### PROVIDED MATERIAL ###

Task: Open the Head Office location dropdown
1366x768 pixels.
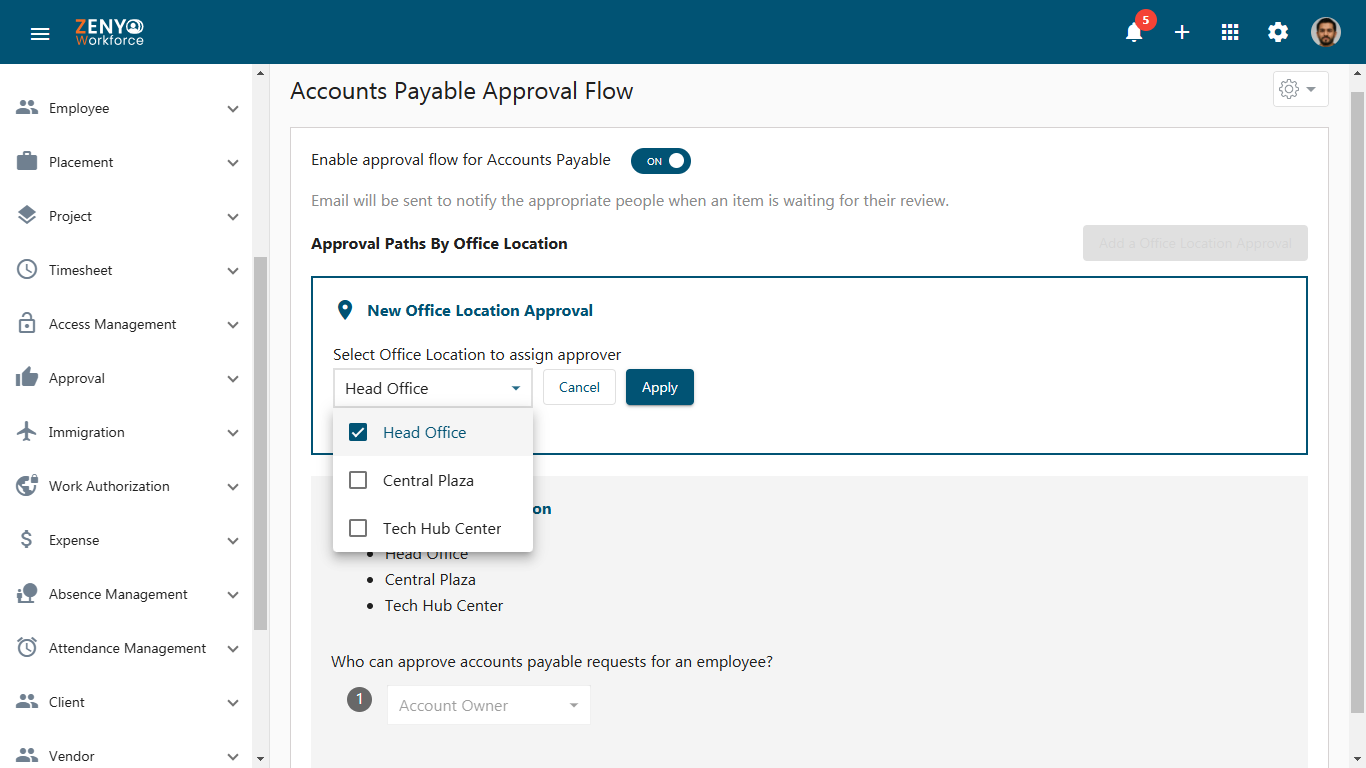Action: click(433, 388)
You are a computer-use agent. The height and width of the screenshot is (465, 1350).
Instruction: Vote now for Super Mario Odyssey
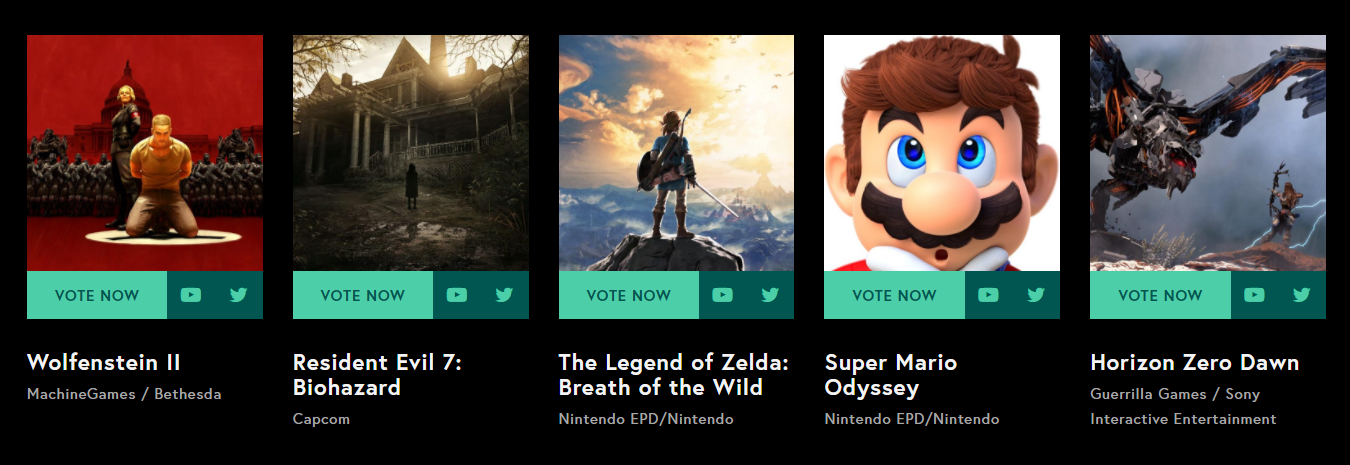coord(894,295)
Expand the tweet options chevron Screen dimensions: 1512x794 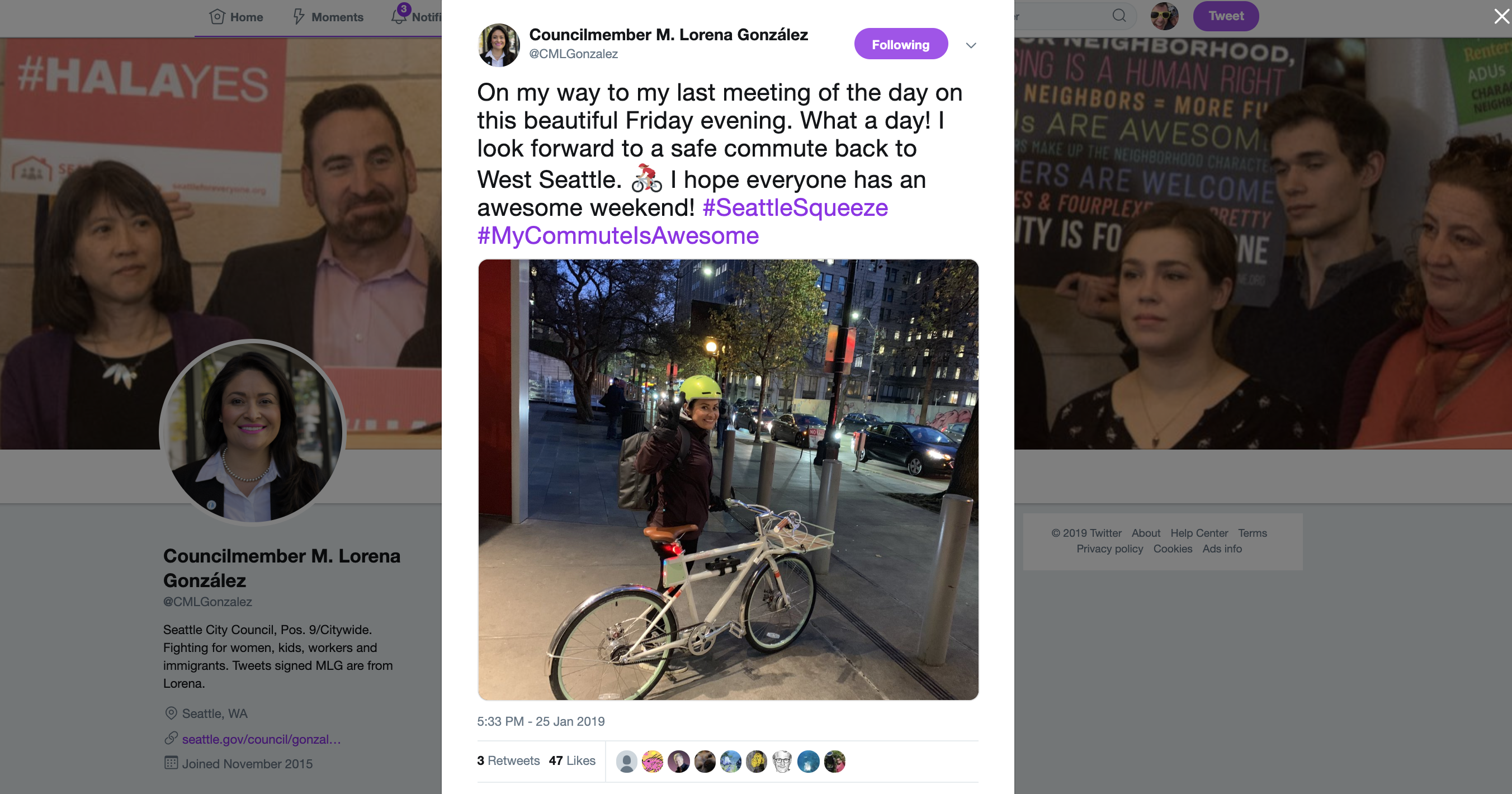pos(971,45)
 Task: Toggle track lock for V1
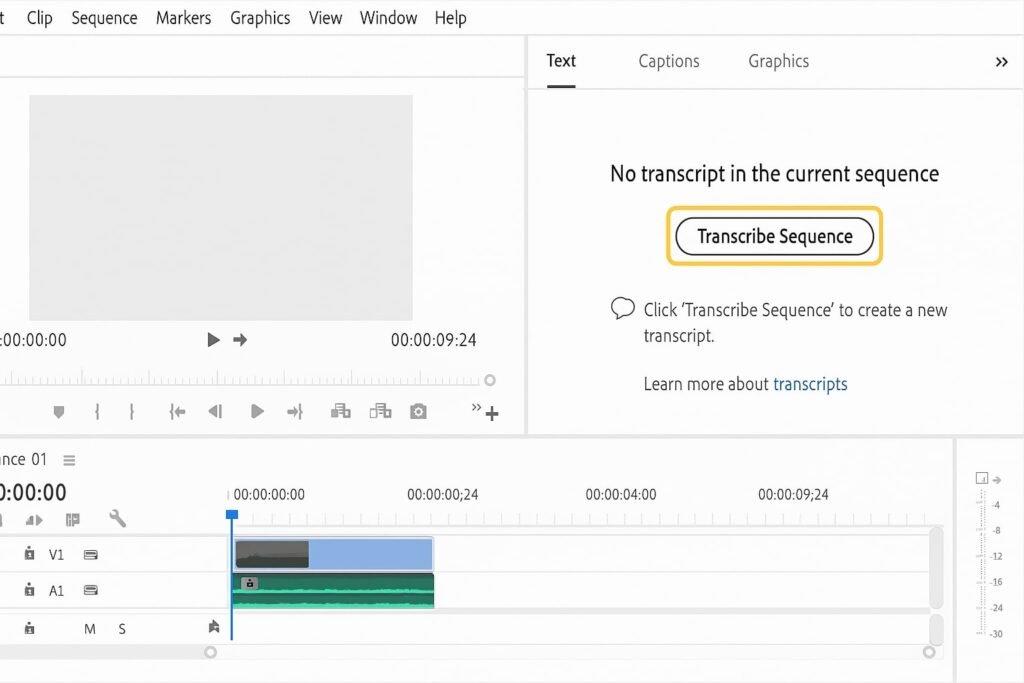click(30, 554)
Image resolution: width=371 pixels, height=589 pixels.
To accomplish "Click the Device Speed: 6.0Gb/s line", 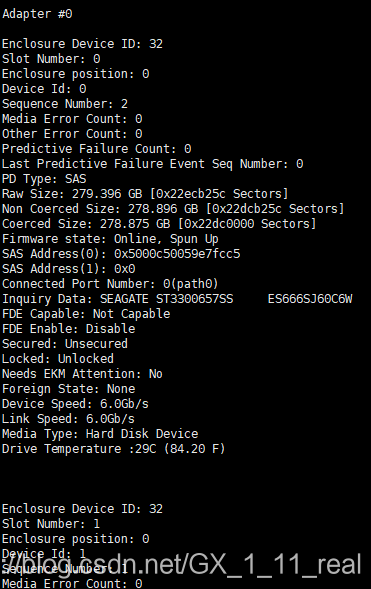I will [75, 404].
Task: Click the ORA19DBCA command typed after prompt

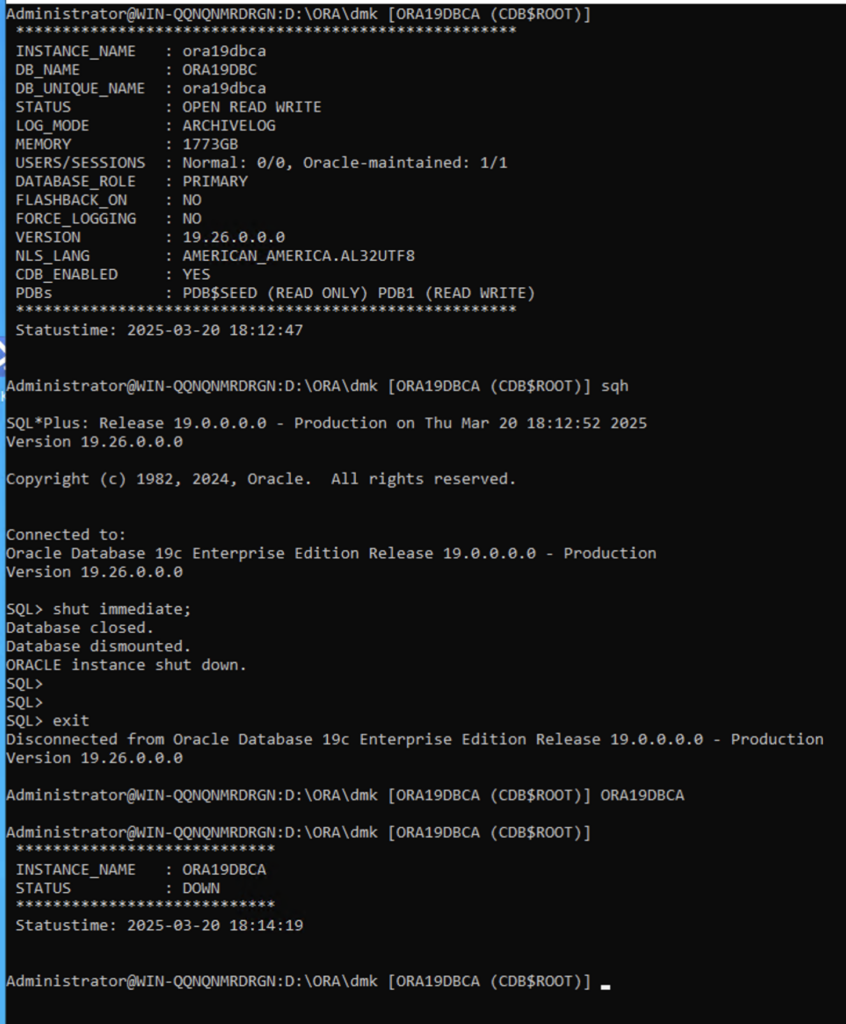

###

» **WHAT IS BEING ASKED**
The response must give every line from the material above that holds the string "width".

» **RESULT**
You are a computer-use agent. The height and width of the screenshot is (465, 1350).
Image resolution: width=371 pixels, height=589 pixels.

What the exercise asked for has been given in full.